Exercise details ::
In the records below, find the line containing "Where should I" and transcribe it and every line after it exactly; leave the pictures out.

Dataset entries
━━━

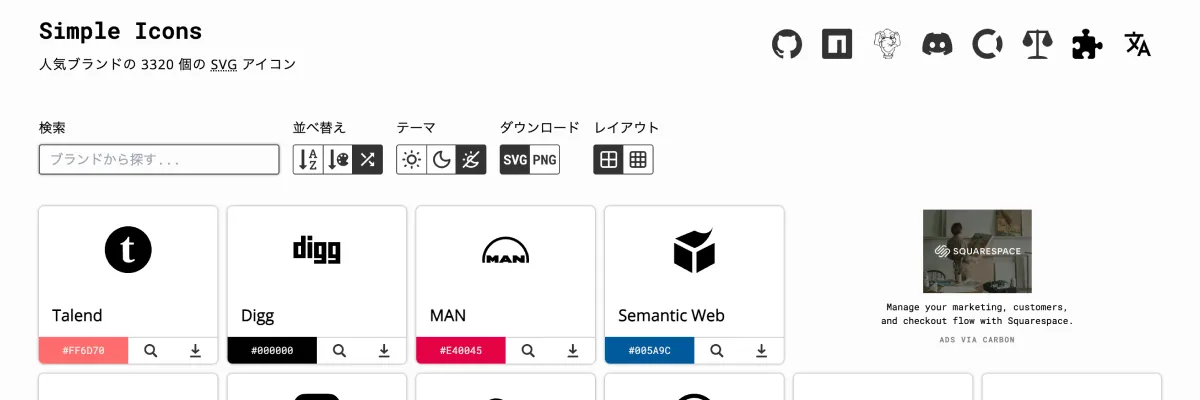Select random shuffle sort order
The width and height of the screenshot is (1200, 400).
coord(368,160)
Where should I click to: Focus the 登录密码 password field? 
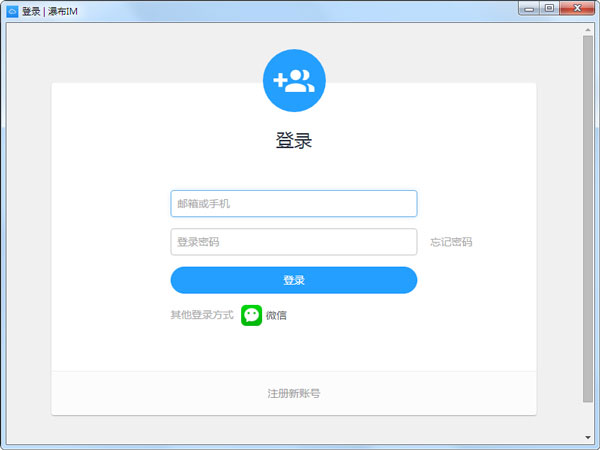293,242
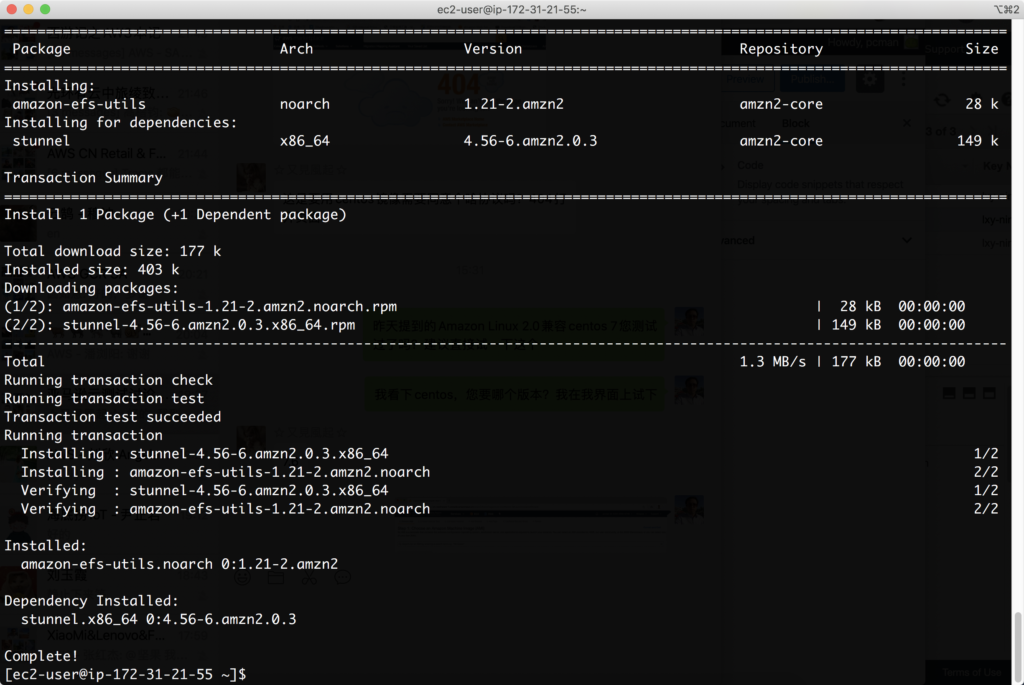Click the stunnel version 4.56-6.amzn2.0.3 in the table
Viewport: 1024px width, 685px height.
(530, 141)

━━━

Reply to the exercise ::
Where should I click to: Focus the 登录密码 password field? 
293,242
Click the stunnel version 4.56-6.amzn2.0.3 in the table
Viewport: 1024px width, 685px height.
(530, 141)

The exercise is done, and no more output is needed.